La disperazione di papà Luigi: "Contro Niccolò una crudeltà unica, è lui il vero condannato"

Niccolò Ciatti, ucciso a 22 anni nel 2017
Niccolò Ciatti, ucciso a 22 anni nel 2017

Condannato a 23 anni di reclusione Rassoul Bissoultanov, il picchiatore ceceno latitante accusato della morte di Niccolò Ciatti. Lo hanno deciso ieri i giudici della Corte d'Assise di Roma, mentre la Procura che aveva chiesto l'ergastolo.

I giudici erano entrati in camera di consiglio intorno alle 16 e tre ore più tardi è arrivata la decisione, amara per la famiglia della vittima. «Quello che Bissoultanov ha fatto nei confronti di Niccolò credo sia di una crudeltà unica - ha commentato il padre Luigi -. Sicuramente non è l'ergastolo che pensavamo potesse arrivare per questo assassino: il vero condannato, innocente, è stato in primo luogo mio figlio».

Bissoultanov era già stato condannato in Spagna in appello a 15 anni, proprio per aver pestato e ucciso il 22enne di Scandicci nella notte tra l'11 e il 12 agosto 2017 fuori da quella discoteca di Lloret de Mar in Spagna. Estradato in Italia nel dicembre 2021 dalla Germania, era tornato libero alcune settimane dopo alla luce di una istanza, accolta dai giudici, su un difetto di procedura. Da quel giorno di lui si sono perse le tracce.

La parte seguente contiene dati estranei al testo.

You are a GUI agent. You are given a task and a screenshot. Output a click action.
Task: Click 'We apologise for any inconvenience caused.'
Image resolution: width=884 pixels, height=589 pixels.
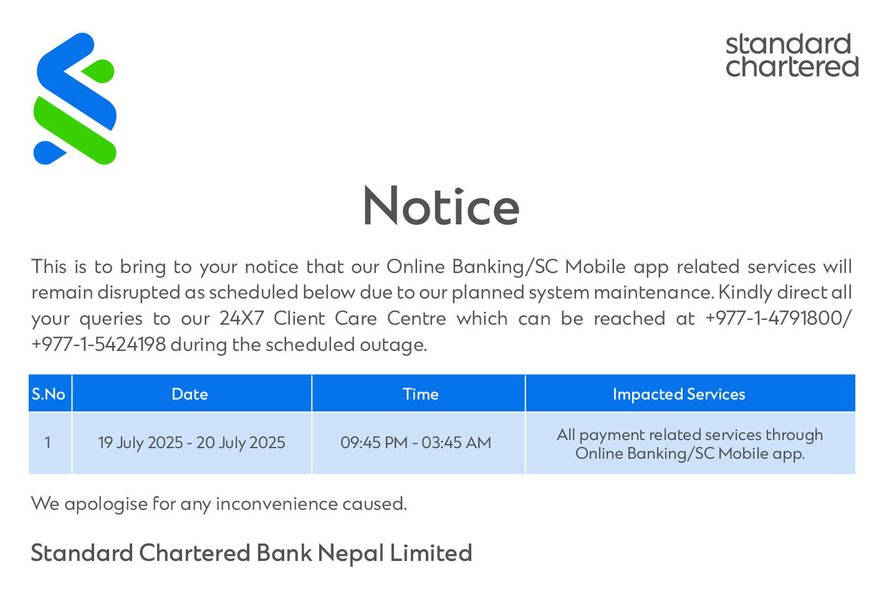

Per Bissoultanov il pm Erminio Amelio aveva chiesto il massimo della pena per omicidio volontario. «Voleva uccidere Niccolò e l'ha ucciso», aveva detto il magistrato citando le dichiarazioni fatte dagli amici della vittima, secondo cui il ceceno «era imbestialito, come un toro impazzito, aveva braccia enormi». Amelio aveva inoltre sottolineato come il video dell'aggressione, ripreso dalle telecamere di sorveglianza della discoteca, fosse eloquente e confermasse pienamente le testimonianze: «L'omicidio di Niccolò è stato commesso in pochi secondi, un crimine tremendo a cui hanno assistito molte persone». Nel corso delle udienze era stato mostrato anche il video del pestaggio e i consulenti della procura di Roma avevano spiegato che il ragazzo era stato aggredito e ucciso con tecniche tipiche delle arti marziali, della lotta Mma.

«Niccolò è stato tenuto da un amico di Bissoultanov e preso a pugni dal ceceno, quindi dopo essere caduto a terra è stato colpito dall'imputato con un calcio micidiale alla tempia, sferrato con tecniche di combattimento» avevano detto gli esperti. Anche i giudici spagnoli nella loro sentenza hanno detto che quel calcio è stato dato con l'intento di uccidere.

Bissoultanov era un atleta di Mma e non aveva potuto partecipare ai campionati nazionali in Francia per problemi di cittadinanza.

Niccolò però quella sera non aveva insultato né colpito nessuno: non era ubriaco né sotto effetto di droghe. Eppure ieri i giudici non hanno riconosciuto per il picchiatore ceceno le aggravanti degli abbietti e futili motivi.